■ The problem ■
Please take the records that follow and repeat exactly the lines starting with the line with "The height and width of the screenshot is (192, 256)." and going on through the line with "Task: Click the LinkedIn icon".

^^^^^^^^

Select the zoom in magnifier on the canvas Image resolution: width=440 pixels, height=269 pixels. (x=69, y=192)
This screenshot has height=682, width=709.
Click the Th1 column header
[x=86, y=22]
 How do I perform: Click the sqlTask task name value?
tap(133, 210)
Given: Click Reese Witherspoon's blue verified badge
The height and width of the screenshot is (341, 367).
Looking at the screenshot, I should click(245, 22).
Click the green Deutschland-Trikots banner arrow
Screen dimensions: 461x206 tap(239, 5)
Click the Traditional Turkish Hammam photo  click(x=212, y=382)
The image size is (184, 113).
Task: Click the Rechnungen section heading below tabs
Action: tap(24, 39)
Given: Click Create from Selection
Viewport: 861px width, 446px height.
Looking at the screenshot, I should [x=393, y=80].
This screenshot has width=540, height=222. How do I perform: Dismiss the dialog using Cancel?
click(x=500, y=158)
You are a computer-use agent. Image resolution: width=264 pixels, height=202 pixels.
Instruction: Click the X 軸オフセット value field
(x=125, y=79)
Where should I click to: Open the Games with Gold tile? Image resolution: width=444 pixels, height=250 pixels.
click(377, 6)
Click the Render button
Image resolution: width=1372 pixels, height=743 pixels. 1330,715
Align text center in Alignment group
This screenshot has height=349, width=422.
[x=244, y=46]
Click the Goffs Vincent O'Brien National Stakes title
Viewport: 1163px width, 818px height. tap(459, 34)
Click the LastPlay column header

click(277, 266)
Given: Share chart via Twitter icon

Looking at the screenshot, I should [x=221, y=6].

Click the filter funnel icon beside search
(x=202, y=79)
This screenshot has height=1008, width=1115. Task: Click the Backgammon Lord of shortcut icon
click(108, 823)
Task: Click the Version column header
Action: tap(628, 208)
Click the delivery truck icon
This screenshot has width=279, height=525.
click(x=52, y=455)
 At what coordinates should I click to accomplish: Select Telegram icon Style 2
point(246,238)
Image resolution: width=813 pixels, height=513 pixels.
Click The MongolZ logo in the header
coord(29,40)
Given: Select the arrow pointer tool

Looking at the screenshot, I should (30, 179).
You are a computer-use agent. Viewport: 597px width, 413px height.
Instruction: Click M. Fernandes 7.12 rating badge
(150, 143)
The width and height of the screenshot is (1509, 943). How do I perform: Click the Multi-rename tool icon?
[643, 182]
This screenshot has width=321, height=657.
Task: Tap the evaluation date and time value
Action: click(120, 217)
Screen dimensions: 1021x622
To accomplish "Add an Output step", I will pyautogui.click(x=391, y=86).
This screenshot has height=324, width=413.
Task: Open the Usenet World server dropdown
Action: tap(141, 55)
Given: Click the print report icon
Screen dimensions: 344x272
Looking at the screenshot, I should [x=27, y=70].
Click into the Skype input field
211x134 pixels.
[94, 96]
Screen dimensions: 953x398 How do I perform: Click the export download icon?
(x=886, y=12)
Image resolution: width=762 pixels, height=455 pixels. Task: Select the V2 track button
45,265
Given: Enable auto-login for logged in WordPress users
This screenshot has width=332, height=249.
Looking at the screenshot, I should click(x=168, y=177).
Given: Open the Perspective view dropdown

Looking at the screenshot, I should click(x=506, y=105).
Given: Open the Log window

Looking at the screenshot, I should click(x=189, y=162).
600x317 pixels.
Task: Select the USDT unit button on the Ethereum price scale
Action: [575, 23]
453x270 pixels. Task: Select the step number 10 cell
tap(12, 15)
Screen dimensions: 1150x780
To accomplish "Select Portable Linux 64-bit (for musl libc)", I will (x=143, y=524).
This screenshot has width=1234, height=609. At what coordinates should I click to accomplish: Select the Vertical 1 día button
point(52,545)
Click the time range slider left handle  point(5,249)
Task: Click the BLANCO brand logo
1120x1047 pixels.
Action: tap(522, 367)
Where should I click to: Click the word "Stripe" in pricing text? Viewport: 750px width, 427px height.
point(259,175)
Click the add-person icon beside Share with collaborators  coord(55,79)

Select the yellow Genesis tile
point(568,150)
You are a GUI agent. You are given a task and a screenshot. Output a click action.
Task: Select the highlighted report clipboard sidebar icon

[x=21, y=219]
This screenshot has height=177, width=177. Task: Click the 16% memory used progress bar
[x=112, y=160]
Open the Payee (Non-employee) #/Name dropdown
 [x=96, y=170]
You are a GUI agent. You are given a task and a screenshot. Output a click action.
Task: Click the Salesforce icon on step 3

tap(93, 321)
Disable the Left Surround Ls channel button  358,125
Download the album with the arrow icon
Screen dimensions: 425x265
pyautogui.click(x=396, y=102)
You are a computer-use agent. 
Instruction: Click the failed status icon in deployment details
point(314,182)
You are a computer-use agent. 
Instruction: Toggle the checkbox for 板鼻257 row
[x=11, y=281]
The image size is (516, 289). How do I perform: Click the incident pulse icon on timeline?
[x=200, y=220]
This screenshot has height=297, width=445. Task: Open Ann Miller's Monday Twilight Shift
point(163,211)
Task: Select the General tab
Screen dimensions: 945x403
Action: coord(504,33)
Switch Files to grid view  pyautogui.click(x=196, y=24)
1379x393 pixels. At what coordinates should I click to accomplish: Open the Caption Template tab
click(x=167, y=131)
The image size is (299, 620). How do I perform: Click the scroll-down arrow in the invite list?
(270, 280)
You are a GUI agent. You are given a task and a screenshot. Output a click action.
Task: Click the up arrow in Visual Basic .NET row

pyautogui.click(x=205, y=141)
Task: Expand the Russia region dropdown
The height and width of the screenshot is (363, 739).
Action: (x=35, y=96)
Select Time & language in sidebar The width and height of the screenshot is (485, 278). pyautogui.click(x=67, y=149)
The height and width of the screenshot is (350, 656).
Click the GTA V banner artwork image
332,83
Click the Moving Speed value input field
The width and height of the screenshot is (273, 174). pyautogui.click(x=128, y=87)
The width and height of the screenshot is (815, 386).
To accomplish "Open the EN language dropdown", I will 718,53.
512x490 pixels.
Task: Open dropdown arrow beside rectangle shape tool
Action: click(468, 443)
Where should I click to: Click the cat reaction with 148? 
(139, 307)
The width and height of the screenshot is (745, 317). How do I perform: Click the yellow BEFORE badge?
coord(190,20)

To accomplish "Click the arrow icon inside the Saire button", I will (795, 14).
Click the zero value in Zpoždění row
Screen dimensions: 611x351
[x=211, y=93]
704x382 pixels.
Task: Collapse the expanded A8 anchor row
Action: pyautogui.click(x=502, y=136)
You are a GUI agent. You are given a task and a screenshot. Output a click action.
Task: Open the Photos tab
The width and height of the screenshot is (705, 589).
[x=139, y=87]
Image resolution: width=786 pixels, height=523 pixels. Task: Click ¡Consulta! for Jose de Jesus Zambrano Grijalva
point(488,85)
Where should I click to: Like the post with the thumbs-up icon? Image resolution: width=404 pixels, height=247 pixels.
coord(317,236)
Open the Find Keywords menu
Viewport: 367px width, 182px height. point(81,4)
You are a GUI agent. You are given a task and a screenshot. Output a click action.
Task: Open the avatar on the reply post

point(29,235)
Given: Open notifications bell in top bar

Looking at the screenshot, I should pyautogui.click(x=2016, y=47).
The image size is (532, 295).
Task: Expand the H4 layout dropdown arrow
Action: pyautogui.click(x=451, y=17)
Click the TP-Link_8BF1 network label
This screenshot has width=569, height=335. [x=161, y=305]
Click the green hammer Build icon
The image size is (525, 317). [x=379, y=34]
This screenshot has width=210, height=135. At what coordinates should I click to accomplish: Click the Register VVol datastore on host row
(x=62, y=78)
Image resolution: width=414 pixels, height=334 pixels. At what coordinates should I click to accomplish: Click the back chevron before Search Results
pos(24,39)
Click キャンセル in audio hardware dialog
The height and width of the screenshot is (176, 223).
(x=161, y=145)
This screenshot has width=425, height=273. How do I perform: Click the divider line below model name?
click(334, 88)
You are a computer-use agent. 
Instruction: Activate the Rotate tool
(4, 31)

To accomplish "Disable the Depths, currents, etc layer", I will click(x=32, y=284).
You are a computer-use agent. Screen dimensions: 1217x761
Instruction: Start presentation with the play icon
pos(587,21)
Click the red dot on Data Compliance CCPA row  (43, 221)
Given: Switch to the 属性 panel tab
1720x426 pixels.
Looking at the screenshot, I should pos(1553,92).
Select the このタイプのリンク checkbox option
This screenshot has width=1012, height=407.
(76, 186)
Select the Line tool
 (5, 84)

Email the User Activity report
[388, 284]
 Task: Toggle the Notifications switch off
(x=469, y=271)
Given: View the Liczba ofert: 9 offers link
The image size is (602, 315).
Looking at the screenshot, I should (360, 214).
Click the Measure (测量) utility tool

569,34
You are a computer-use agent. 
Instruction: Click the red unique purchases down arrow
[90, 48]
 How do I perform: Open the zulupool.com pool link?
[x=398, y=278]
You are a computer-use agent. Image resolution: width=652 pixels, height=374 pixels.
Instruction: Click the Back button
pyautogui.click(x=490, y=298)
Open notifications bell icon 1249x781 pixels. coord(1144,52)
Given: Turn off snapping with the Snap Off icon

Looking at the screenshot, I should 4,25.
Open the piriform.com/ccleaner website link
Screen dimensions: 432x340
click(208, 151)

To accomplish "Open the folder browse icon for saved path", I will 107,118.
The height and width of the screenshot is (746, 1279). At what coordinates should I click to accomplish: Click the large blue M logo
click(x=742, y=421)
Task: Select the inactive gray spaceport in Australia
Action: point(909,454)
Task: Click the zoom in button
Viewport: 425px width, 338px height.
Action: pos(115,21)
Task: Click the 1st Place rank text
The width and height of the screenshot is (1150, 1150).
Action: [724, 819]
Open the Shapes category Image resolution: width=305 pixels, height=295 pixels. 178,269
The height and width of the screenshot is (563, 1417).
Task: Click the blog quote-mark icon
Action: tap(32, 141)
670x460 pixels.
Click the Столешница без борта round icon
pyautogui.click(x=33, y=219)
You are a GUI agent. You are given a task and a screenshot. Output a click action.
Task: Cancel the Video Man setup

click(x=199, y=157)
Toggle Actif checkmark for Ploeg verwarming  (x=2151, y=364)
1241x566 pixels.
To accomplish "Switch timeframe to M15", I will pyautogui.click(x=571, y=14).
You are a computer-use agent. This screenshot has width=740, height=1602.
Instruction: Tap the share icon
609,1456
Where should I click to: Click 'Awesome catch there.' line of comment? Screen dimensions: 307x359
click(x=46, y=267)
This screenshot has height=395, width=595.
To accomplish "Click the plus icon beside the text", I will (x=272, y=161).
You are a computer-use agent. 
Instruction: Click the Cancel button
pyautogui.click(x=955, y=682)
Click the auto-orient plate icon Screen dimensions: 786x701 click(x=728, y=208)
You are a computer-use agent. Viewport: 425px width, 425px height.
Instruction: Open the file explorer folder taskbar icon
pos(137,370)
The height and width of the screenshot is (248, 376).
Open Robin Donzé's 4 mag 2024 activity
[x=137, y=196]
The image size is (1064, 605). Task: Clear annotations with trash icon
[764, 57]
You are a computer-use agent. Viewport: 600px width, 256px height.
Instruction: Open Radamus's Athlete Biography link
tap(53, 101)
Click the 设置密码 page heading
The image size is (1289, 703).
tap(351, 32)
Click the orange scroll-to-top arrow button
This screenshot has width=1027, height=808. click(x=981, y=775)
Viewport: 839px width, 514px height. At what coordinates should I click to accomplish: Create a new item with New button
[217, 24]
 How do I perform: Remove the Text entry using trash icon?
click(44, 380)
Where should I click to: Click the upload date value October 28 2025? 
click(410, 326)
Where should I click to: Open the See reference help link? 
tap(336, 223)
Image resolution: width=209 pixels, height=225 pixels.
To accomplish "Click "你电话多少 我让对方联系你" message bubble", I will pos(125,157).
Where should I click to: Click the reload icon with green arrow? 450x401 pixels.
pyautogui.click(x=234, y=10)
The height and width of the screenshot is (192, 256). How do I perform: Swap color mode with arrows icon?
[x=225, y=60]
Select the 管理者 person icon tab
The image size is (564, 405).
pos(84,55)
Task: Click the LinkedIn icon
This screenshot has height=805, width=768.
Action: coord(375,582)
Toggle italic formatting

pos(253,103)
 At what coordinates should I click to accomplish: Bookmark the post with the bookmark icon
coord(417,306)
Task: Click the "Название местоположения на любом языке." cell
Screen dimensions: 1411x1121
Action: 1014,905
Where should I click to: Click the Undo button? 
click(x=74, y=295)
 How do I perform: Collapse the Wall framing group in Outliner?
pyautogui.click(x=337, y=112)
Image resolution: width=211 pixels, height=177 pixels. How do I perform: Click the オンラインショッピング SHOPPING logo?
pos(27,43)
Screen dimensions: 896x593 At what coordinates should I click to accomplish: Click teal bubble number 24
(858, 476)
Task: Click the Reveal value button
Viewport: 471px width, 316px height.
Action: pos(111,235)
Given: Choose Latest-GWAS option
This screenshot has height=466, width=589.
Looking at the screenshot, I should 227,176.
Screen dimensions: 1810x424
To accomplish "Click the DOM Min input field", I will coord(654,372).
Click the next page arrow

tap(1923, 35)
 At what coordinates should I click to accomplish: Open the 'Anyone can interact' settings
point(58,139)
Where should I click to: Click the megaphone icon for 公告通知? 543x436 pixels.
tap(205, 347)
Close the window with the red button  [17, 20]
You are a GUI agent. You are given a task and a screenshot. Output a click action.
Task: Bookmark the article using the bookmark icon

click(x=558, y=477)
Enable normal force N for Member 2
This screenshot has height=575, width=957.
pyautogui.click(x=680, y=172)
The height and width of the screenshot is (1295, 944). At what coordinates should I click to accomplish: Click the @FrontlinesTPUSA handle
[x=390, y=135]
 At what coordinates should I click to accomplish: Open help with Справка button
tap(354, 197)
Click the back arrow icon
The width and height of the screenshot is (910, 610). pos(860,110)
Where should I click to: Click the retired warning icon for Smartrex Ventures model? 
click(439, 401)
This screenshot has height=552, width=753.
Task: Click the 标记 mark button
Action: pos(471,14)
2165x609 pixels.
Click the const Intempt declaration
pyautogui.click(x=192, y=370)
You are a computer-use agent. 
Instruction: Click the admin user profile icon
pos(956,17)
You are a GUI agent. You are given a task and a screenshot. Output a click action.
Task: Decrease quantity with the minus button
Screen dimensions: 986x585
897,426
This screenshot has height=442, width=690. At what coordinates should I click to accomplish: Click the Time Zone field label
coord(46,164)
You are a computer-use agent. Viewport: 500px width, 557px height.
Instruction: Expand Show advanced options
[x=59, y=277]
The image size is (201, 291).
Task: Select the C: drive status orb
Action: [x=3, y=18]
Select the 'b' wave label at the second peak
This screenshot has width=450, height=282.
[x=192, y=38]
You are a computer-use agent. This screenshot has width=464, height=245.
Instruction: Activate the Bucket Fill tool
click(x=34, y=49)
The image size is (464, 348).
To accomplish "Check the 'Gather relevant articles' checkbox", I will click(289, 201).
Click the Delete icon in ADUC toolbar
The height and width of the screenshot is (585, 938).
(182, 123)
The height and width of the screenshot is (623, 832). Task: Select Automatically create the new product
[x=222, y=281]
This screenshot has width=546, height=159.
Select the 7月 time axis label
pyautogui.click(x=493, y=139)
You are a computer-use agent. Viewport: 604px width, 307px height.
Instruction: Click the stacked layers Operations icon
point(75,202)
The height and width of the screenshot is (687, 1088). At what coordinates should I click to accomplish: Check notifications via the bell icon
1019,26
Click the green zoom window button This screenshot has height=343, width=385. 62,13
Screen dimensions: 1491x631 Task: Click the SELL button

^^^^^^^^

■ Answer for this exercise ■
The height and width of the screenshot is (192, 256). How do I perform: Swap color mode with arrows icon?
[x=225, y=60]
Select the 管理者 person icon tab
The image size is (564, 405).
pos(84,55)
Task: Click the LinkedIn icon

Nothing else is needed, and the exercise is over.